If a script were applied that corrected "bad math" and now the LLM could solve complex math problems that you can't one-shot throw at a calculator, what would you call it?
It's a good point.
But this math analogy is not quite appropriate: there's abstract math and arithmetic. A good math practitioner (LLM or human) can be bad at arithmetic, yet good at abstract reasoning. The later doesn't (necessarily) requires the former.
In chess, I don't think that you can build a good strategy if it relies on illegal moves, because tactics and strategies are tied.
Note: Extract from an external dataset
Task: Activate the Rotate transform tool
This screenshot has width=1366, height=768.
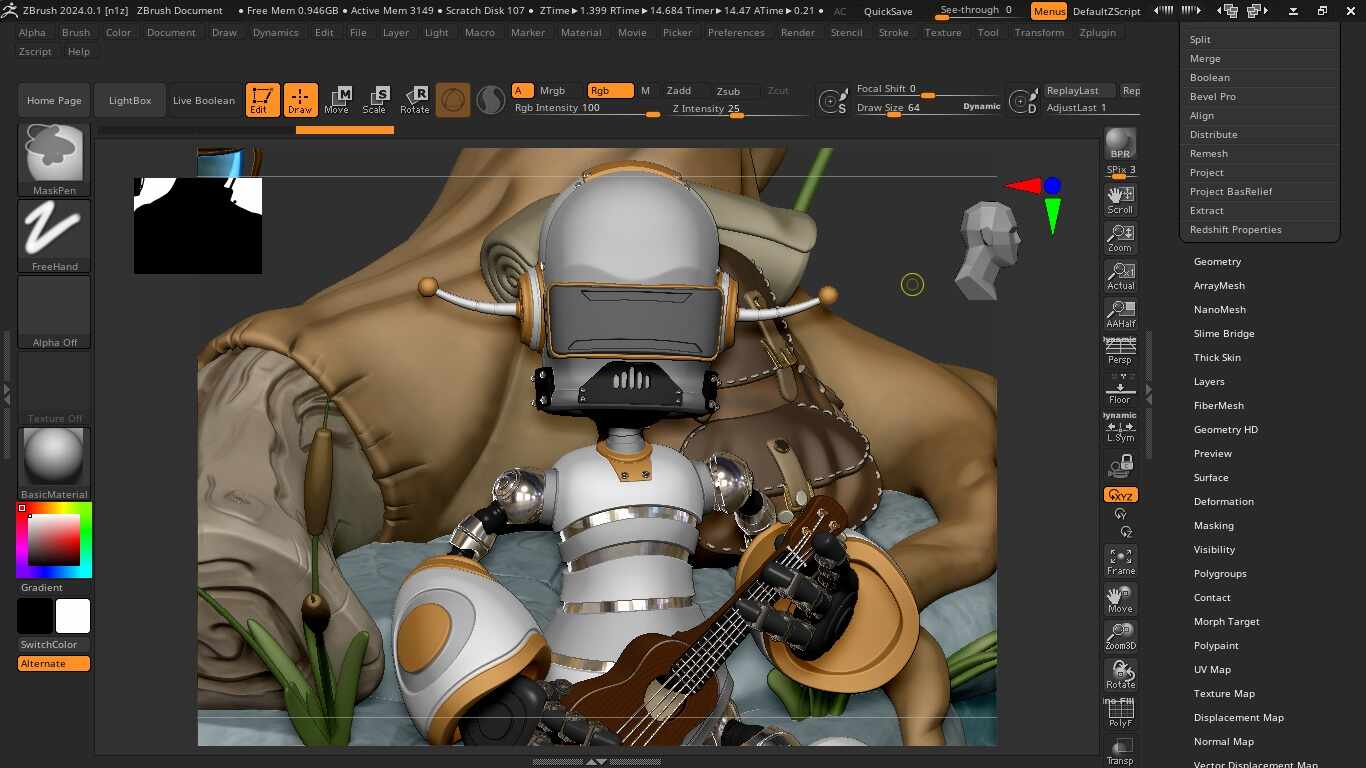Action: coord(415,99)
If I had wings, I'd be a bird.
Applying a corrective script to weed out bad answers is also not "one-shot" solving anything, so I would call your example an elaborate guessing machine. That doesn't mean it's not useful, but that's not how a human being does maths, when they understand what they're doing - in fact you can readily program a computer to solve general maths problems correctly the first time. This is also exactly the problem with saying that LLMs can write software - a series of elaborate guesses is undeniably useful and impressive, but without a corrective guiding hand, ultimately useless, and not demonastrating generalised understanding of the problem space. The dream of AI is surely that the corrective hand is unnecessary?
Then you could replace the LLM with a much cheaper RNG and let it guess until the "bad math filter" let something through.
I was once asked by one of the Clueless Admin types if we couldn't just "fix" various sites such that people couldn't input anything wrong. Same principle.